| name | china-incident-mitigation |
| description | Draft step-by-step mitigation CLI commands for a root-caused incident in either China account (aws-cn or aws-cn-2). Use this skill after RCA has identified the root cause, when the user asks for mitigation, remediation, 缓解, 修复, 回滚, rollback, restore service, 怎么修, fix it, 怎么办. Covers common mitigation patterns such as credential rotation, Kubernetes pod rollout-restart, ALB target group reattach, security group rule revoke, IAM policy rollback, and safe CloudFormation stack rollback. Output always includes the exact CLI command, a one-line explanation of what it changes, a rollback/undo command, and an explicit human approval prompt. CRITICAL — this skill NEVER executes commands autonomously; every mitigation step requires explicit user approval before running. |
China Incident Mitigation
Routing is governed by china-region-multi-account-routing.
RCA hand-off is governed by china-incident-rca. This skill produces
command drafts for human approval, not autonomous actions.
Intended agent type
Upload with Agent Type Incident Mitigation selected.
The approval contract
This skill only produces command drafts for human review. It never
executes write operations autonomously.
Enterprise deployments: route approvals through your change management
system (ServiceNow, Jira, OpsGenie, etc.). The agent outputs the command;
a human approves and executes it in the change window.
Operator/demo deployments: the agent will wait for explicit "approve step N"
before executing. But even then, treat this as a convenience shortcut —
never in production without a change record.

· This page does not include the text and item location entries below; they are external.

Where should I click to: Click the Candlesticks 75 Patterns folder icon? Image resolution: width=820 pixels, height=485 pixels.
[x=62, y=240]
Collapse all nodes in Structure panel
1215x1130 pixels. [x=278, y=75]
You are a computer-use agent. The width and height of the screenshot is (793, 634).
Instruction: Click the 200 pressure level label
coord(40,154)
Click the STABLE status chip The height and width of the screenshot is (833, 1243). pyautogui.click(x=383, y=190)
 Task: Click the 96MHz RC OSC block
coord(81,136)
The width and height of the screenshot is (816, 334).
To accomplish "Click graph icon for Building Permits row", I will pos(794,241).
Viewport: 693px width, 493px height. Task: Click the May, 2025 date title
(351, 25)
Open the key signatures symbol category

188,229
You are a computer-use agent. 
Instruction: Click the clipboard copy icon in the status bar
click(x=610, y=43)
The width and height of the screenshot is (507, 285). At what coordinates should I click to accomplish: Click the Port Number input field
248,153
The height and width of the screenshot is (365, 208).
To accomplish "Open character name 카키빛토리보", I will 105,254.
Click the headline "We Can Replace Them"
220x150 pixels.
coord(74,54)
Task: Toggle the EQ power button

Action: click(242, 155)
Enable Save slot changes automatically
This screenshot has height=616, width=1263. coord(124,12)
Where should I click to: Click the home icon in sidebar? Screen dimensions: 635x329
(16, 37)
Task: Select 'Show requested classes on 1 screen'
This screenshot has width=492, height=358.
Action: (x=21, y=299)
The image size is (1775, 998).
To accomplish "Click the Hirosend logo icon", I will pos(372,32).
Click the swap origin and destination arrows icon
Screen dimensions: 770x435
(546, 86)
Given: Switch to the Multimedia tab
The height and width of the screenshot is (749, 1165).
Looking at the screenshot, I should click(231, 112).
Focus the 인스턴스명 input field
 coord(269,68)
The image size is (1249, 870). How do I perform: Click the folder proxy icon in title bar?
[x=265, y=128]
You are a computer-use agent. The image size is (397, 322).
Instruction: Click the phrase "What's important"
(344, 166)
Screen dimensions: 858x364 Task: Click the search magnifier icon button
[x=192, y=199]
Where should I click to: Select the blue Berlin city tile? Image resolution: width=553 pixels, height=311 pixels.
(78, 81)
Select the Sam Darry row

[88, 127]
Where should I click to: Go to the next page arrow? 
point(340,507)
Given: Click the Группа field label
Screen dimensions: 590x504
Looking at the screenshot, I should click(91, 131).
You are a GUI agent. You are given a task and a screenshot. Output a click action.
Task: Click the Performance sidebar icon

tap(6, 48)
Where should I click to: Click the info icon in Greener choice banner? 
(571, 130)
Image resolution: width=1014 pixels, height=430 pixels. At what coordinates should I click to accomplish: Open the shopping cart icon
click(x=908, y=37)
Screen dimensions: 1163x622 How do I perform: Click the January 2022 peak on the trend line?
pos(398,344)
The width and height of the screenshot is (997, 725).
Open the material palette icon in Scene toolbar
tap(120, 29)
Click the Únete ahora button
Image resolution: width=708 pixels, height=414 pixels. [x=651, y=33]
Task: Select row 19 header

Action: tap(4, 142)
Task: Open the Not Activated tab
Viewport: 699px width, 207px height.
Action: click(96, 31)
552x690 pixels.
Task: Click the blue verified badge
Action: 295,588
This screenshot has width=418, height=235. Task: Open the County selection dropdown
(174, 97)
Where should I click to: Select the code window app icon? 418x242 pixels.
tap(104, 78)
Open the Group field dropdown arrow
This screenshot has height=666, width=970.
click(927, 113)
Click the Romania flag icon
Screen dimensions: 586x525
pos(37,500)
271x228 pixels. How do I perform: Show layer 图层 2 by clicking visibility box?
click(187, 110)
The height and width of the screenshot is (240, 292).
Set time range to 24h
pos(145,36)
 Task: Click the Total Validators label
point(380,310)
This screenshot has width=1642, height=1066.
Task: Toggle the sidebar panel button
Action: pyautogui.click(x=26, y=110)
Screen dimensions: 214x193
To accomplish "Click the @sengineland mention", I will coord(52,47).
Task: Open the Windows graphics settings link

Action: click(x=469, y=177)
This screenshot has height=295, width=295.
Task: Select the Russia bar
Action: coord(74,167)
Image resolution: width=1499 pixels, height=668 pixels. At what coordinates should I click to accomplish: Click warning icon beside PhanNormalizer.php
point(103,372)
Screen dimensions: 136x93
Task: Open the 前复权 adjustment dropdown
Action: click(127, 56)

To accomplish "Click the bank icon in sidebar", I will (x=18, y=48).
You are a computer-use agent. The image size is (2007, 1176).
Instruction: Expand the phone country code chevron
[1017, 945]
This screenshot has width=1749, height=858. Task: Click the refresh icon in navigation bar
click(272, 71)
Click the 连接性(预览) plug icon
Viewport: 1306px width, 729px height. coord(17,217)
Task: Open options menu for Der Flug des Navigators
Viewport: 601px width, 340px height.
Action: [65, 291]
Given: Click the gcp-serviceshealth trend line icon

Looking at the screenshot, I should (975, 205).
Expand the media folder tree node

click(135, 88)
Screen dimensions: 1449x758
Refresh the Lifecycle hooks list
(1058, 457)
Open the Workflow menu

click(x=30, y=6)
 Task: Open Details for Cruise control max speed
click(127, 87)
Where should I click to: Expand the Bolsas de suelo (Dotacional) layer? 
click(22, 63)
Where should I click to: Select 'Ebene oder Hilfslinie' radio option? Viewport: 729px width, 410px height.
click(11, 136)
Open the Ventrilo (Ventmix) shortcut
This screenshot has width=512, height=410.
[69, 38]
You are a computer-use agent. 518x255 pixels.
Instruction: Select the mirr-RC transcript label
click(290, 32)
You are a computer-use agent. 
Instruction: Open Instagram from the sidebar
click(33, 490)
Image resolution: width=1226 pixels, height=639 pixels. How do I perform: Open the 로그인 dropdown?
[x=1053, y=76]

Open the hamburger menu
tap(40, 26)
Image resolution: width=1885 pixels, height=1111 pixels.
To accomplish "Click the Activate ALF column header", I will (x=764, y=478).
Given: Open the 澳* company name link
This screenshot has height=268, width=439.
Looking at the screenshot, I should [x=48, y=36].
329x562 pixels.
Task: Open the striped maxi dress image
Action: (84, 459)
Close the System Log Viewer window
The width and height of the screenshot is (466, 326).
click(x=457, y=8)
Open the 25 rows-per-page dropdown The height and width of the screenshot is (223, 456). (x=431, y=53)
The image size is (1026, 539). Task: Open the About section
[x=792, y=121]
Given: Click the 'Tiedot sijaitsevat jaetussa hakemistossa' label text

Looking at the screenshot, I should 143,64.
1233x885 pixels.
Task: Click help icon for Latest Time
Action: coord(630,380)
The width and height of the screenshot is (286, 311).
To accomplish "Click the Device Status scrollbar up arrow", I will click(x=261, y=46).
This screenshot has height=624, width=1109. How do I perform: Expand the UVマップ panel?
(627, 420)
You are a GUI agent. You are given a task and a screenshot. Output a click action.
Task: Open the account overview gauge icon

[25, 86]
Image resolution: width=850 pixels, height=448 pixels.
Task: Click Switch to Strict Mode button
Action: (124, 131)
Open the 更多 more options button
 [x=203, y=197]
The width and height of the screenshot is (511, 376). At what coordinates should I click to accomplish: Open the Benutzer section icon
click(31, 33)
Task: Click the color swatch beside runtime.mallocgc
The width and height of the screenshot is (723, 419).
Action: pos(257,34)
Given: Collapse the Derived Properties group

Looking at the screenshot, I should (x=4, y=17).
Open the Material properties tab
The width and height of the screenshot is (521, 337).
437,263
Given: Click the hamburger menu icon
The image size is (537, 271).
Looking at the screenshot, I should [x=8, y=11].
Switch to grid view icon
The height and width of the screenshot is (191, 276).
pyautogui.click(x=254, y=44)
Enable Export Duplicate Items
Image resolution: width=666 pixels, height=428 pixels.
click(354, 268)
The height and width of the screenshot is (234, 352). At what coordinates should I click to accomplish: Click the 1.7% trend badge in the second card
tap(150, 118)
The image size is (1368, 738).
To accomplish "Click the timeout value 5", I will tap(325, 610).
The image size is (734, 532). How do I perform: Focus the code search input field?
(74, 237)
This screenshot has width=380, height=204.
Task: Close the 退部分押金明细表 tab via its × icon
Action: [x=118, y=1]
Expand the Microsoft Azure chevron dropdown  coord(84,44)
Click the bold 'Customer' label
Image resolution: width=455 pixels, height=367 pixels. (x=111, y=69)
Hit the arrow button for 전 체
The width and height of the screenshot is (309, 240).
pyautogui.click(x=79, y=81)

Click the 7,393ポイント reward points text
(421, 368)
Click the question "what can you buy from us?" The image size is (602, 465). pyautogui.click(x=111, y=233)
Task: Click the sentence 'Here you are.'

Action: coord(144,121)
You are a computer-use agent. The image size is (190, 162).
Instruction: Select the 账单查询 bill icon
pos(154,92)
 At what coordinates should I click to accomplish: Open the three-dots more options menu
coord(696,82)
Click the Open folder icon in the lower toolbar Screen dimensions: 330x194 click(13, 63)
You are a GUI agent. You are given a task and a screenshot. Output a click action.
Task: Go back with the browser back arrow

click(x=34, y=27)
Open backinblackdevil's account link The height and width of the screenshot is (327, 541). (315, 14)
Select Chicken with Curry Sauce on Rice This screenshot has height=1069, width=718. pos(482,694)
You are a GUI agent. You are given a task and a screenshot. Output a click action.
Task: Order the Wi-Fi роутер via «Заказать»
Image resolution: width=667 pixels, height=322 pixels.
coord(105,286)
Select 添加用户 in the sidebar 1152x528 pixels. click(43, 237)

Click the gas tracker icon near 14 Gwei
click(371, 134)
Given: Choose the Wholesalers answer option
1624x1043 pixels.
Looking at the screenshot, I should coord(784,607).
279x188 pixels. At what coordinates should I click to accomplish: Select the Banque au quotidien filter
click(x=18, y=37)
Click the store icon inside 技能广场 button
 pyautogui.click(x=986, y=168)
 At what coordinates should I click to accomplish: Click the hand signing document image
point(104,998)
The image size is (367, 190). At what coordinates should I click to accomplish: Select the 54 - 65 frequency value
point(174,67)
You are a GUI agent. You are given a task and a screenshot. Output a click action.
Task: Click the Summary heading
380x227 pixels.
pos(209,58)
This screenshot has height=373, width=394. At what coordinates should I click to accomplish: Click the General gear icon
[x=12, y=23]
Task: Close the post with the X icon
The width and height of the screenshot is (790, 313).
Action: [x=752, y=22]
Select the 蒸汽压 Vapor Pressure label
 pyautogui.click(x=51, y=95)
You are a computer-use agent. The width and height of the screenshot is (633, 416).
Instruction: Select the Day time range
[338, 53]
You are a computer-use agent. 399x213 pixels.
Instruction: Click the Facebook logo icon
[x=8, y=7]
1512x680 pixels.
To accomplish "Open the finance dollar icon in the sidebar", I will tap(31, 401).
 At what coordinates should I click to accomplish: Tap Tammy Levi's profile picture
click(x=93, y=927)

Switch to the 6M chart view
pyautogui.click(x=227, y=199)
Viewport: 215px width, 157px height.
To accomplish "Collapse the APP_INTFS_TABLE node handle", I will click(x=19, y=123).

Every mitigation output in this skill uses this exact 4-field format.
No exceptions.
### Mitigation step N — <short name>
Command:
aws <command> --region <region> --profile <account> \
<args>
What it does:
<one sentence describing the state change>
Rollback:
aws <undo command> --region <region> --profile <account> \
<args>
Approval required:
This command changes production state in <account>.
Enterprise: submit to change management system before executing.
Operator: reply "approve step N" to execute, "skip N" to skip,
or "stop" to abort.
The agent never executes without explicit approval.
"yes", "do it", "go ahead" are NOT valid — must be "approve step N"
or a documented change record approval.
Pattern library
Map RCA findings to known mitigation patterns. If the RCA does not match
any pattern, fall back to general investigation (do not improvise
mitigation).
Pattern A — Credential failure (AuthFailure / ExpiredToken)
Root cause signal: MCP pod logs show AuthFailure or ExpiredToken.
Steps:
- Verify credentials in Secrets Manager are current
aws secretsmanager get-secret-value \
--secret-id /mcp/aws-cn --region us-east-1
- If stale, rotate via operator — user provides the new AK/SK, agent
does not generate credentials
aws secretsmanager put-secret-value \
--secret-id /mcp/aws-cn --region us-east-1 \
--secret-string '{"AK":"<NEW>","SK":"<NEW>"}'
- Force pod restart to pick up new secret
kubectl -n mcp rollout restart deploy/aws-cn
Pattern B — MCP pod crashloop
Root cause signal: pod RESTARTS > 0, recent image change.
Steps:
- Inspect recent crash
kubectl -n mcp logs deploy/aws-cn --previous
- If image rollout is the cause, roll back
kubectl -n mcp rollout undo deploy/aws-cn
- Confirm healthy
kubectl -n mcp rollout status deploy/aws-cn --timeout=2m
Pattern C — ALB target unhealthy
Root cause signal: ALB 5xx spike, target group health check failing.
Steps:
- Describe current target health
aws elbv2 describe-target-health \
--target-group-arn <tg-arn> --region cn-northwest-1
- If pods are ready but ALB marks them unhealthy, check recent
ModifyTargetGroupAttributes from RCA evidence and revert:
aws elbv2 modify-target-group-attributes \
--target-group-arn <tg-arn> --region cn-northwest-1 \
--attributes Key=<attr>,Value=<previous-value>
- Rollback command (if revert itself breaks):
aws elbv2 modify-target-group-attributes \
--target-group-arn <tg-arn> --region cn-northwest-1 \
--attributes Key=<attr>,Value=<current-value>
Pattern D — Overly-permissive SG (security incident)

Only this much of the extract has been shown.